How does a focal lesion develop?
Focal disease happens when two separate genetic events come together.
Genetic event 1: First, a child inherits a single recessive variant in one copy of the ABCC8 or KCNJ11 gene from their unaffected father. This variant on its own does not cause congenital hyperinsulinism, which is why the father does not have the condition.
Genetic event 2: The second event occurs during the baby’s development in the womb. A cell in the pancreas loses the mother’s copy of the same gene and the father’s copy of the gene is duplicated. The cell then has two identical copies of the father’s gene, both of which have the variant. This is a random event that happens by chance within a cell in the pancreas.

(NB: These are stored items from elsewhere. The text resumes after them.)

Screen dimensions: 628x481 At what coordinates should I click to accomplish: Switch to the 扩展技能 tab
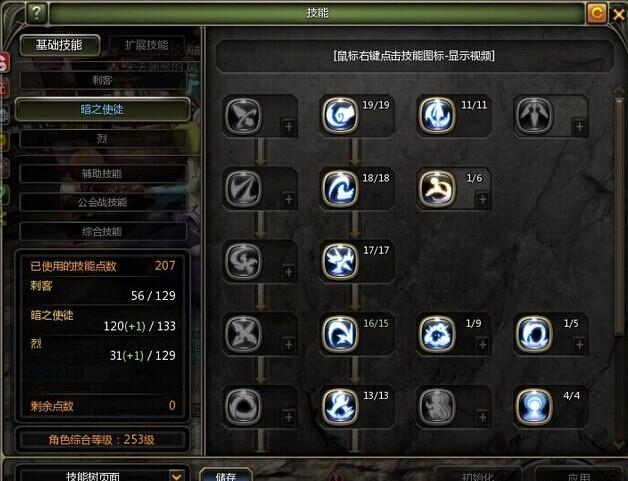146,45
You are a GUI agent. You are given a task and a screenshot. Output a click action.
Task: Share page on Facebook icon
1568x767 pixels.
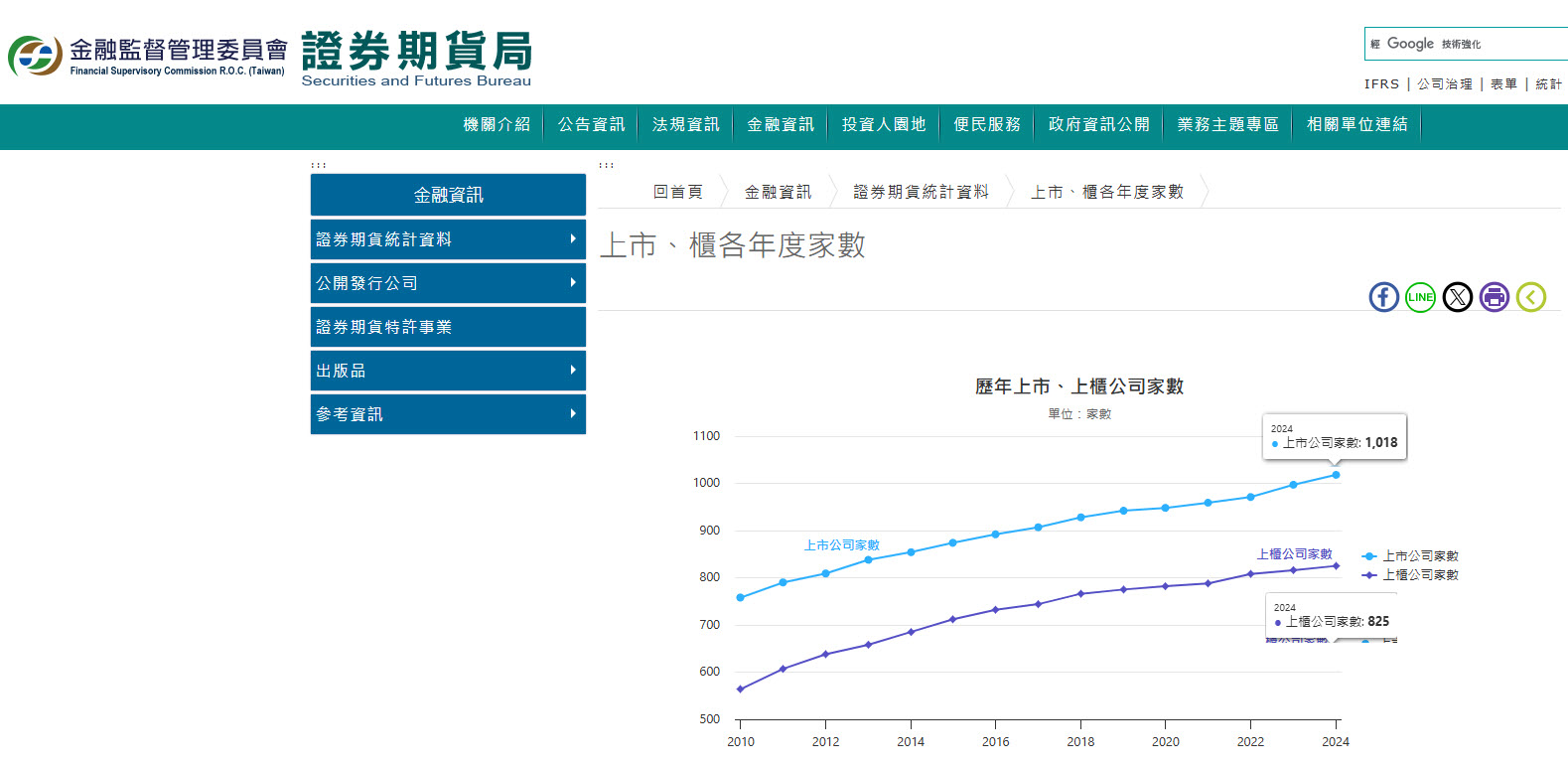[1383, 297]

This situation has two consequences within the pancreas: 1) the cell starts to multiply more than normal, producing lots of cells to form a focal lesion, 2) all these cells within the lesion have two copies of the variant causing them to release too much insulin.
What is the likelihood of having focal hyperinsulinism?
If an unaffected father carries a recessive variant in one copy of the ABCC8 or KCNJ11 gene, there is a 50% chance that he will pass it on to his child (genetic event 1). Most children who inherit the variant will be healthy carriers and will not have congenital hyperinsulinism.
A child develops focal congenital hyperinsulinism only if genetic event 2 also happens during pregnancy. This second event is estimated to happen in about 1 in 270 pregnancies. Overall, this means the chance of a father with a recessive ABCC8 or KCNJ11 variant having a child with focal hyperinsulinism is about 1 in 540 (less than 1%).
What is the likelihood that someone with focal disease will have a child with hyperinsulinism?
Most children of affected parents will not develop hyperinsulinism.
If the father has focal hyperinsulinism each child has a 50% (1 in 2) chance of inheriting the variant and being a healthy carrier (genetic event 1). For the child to develop focal hyperinsulinism genetic event 2 must occur. The likelihood of this is 1 in 540 (less than 1%). If the child’s mother carries a recessive variant in the same gene there is an increased chance of the child having diffuse congenital hyperinsulinism.
If the mother has focal hyperinsulinism each child has a 50% (1 in 2) chance of inheriting the variant and being a healthy carrier. If the child’s father carries a recessive variant in the same gene there is an increased chance of the child having diffuse congenital hyperinsulinism.
The likelihood that a parent with focal hyperinsulinism will have a child with diffuse hyperinsulinism is generally low. However, the likelihood increases in two specific situations: 1. The partner and the person with focal hyperinsulinism are related by blood or 2. Congenital hyperinsulinism is particularly common in the population that the two parents are from.
Variable penetrance means that not everyone who carries a genetic change will show the same symptoms of the condition. This is important to consider when thinking about the risk within a family. For example, in some dominant forms of hyperinsulinism caused by variants in the GCK, HK1, GLUD1, SLC16A1, or HNF4A genes, some people with the variant may have mild symptoms or none at all, yet can still pass the variant to their children, who may develop hyperinsulinism.
In recessive forms of hyperinsulinism, such as those caused by two variants in the ABCC8, KCNJ11, or HADH genes there can also be differences in how severe the condition is even between siblings who have the same two variants. The reasons why some people are more affected than others are not yet fully understood.